Interpret the table – what can you say about the impact of Gender and Ethnicity overall? Does there seem to be an interaction between Gender and Ethnicity? In other words, is the impact of Gender on Increase in BDNF different for different Ethnicities?

3.      Create a scatterplot of Increase in BDNF and Exercise. Make sure Increase in BDNF is on the Y axis. Interpret.

4.      Perform a multiple regression analysis using the dataset provided (use all the Xs available for the regression), to predict Increase in BDNF in the body. For Gender, code Male as 1 and Female as 0 (baseline). For Ethnicity, create two dummies, one for Asian and one for African (keep Caucasian as the baseline).

Note that in Excel, all the Xs that you will use must be in contiguous columns.

5.      Is the regression significant overall? What does that mean?

6.      Is each of the variables in the model significant at the 5% level? Interpret.

7.      What is the R-squared value? What does it mean?

Now run the regression again after removing variables that are not significant at the 5% level.

(remember that you may have to move data in the worksheet so that the variables left in the regression are all in contiguous columns).

8.      What is the final equation to predict BDNF increase?
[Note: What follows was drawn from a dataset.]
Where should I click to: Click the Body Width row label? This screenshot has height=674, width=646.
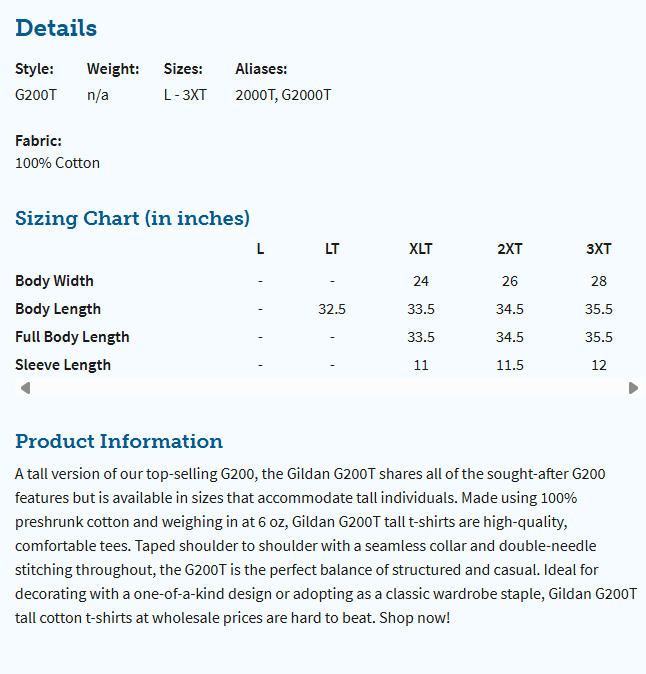tap(54, 281)
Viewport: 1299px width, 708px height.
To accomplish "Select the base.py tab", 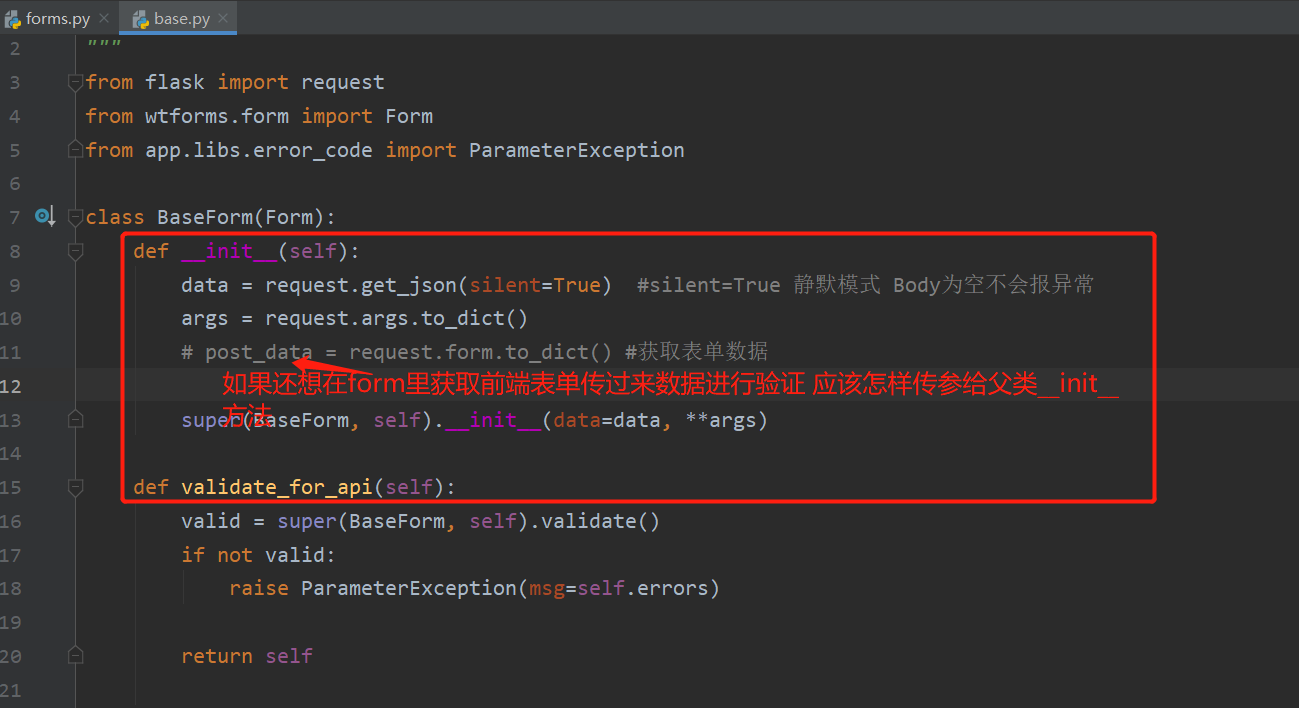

What would your model predict as the increase in BDNF for a person who exercises 20 minutes, and is a Caucasian Female?

9.      Interpret the coefficients for Asian and African.

10.  If you want to improve the R-square value of the model, is increasing the sample size the best way? Why or why not?

Part C: Your group research project

As you complete this assignment, remember to think about how this can help you with your group research project idea that you need to present in April. You need a research idea, a brief literature review, a model you wish to test, and a methods section that says how you plan to collect the data and analyze it quantitatively. You can use the same idea that you use for the qualitative methods class if you wish. However, it must be reasonably modified in approach so you can discuss how the same question may be answered with quantitative analysis.